Cela fonctionne aussi bien pour les adultes que pour les enfants à condition, pour ces derniers, que les gestes ne soient pas abstraits ou difficiles à décoder. Par exemple, un geste communément utilisé pour illustrer l’action de boire est de porter le pouce tendu vers sa bouche avec les autres doigts de la main repliés. Pour un adulte, cette configuration de la main représente une bouteille dont le pouce est le goulot. Or, pour des enfants de maternelle, ce geste peut être interprété comme signifiant « sucer son pouce » puisqu’imaginer une bouteille relève d’un niveau d’abstraction trop complexe.
Confiance et mémorisation
Outre un effet positif sur la compréhension des énoncés, le recours à des gestes en classe peut aider à la mémorisation. Celle-ci est renforcée lorsque l’enseignant produit des gestes avec de nouveaux mots de vocabulaire. Et lorsque les apprenants reproduisent ces gestes en répétant le lexique à apprendre, l’effet est encore plus important. Cela fonctionne également pour l’apprentissage de la grammaire et de la phonétique.

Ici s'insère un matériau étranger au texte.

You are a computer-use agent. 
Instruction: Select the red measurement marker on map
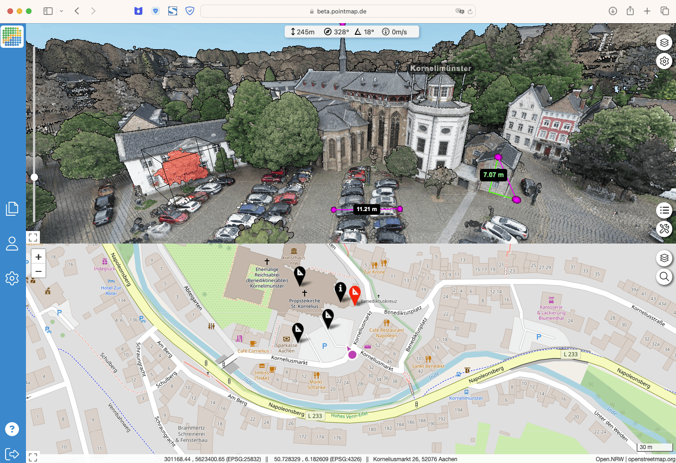tap(355, 294)
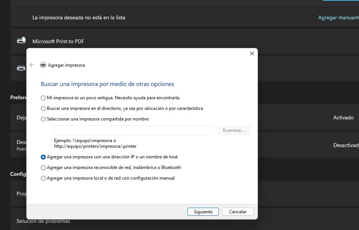Click the Microsoft Print to PDF printer icon

click(21, 41)
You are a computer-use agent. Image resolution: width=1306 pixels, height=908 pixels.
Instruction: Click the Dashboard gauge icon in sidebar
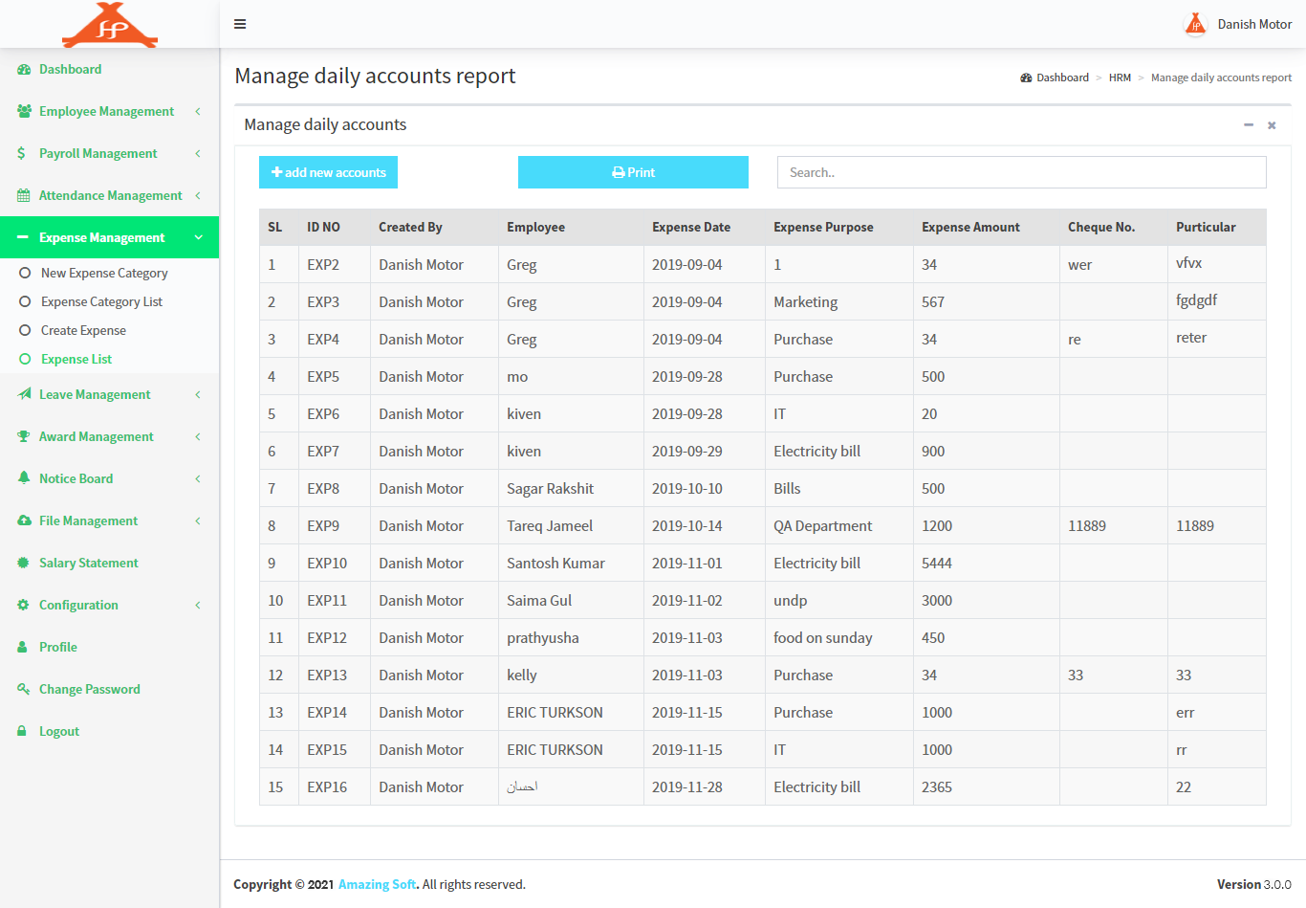point(24,70)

Pourquoi cet effet ? Tout simplement parce qu’une information est mieux mémorisée si elle est encodée plusieurs fois, et de différentes manières. Si on ajoute un geste à un élément verbal et qu’on le fait en plus reproduire par les élèves, on crée un triple codage – auditif, visuel et moteur – ce qui consolide considérablement la mémorisation à court terme et à long terme. De plus, impliquer le corps des apprenants apparait essentiel pour le maintien de l’attention et la mémorisation.

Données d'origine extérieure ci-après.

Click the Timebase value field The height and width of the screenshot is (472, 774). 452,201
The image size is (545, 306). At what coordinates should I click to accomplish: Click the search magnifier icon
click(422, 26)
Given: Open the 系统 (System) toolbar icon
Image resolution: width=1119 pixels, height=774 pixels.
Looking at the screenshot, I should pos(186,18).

En effet, s’exprimer dans une langue étrangère devant d’autres personnes (ses camarades de classe ou des étrangers) est, pour beaucoup d’apprenants, une épreuve difficile à surmonter. Avoir peur de faire des erreurs, de prononcer mal, de bafouiller, de ne pas arriver à s’exprimer ou de ne pas être compris peut être un moment stressant, décourageant, voire paralysant. Savoir surmonter sa peur de parler devant les autres et oser s’exprimer dans une langue qu’on maitrise mal peut s’apprendre par des techniques qui impliquent le corps.
En effet, avant de poser des mots en langue étrangère, on apprendra à prendre confiance corporellement avant d’ajouter le verbal à son expressivité. De nombreuses initiatives pédagogiques et projets de recherche mettent en avant les bienfaits de ces techniques corporelles pour l’apprentissage des langues que ce soit par la danse ou par le théâtre, par exemple.

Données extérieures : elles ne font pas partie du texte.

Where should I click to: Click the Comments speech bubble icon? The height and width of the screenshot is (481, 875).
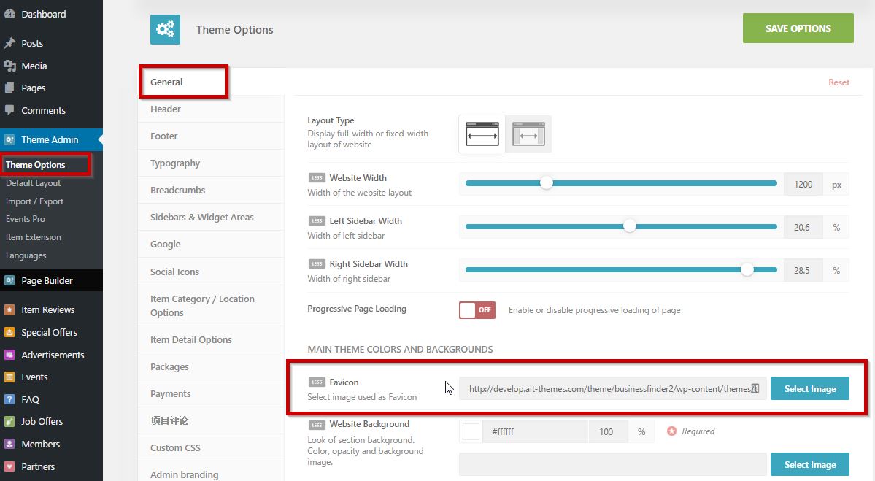(9, 110)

Un rôle de chef d’orchestre
Si l’implication du corps en général est bénéfique pour l’apprentissage, elle l’est aussi pour l’enseignement. Car la gestuelle est un véritable outil pédagogique pour l’enseignant et peut remplir différentes fonctions. La première fonction est celle d’information. Lorsque l’on enseigne une langue, on transmet des informations sur le lexique, la grammaire, la prononciation ou encore la façon de communiquer dans la langue. La gestuelle pédagogique utilisée par l’enseignant permet d’illustrer ces éléments : par exemple en mimant des verbes d’action pour les faire comprendre ou encore en montrant la position des lèvres pour prononcer un son ou en faisant des mouvements ascendants ou descendants pour indiquer une intonation.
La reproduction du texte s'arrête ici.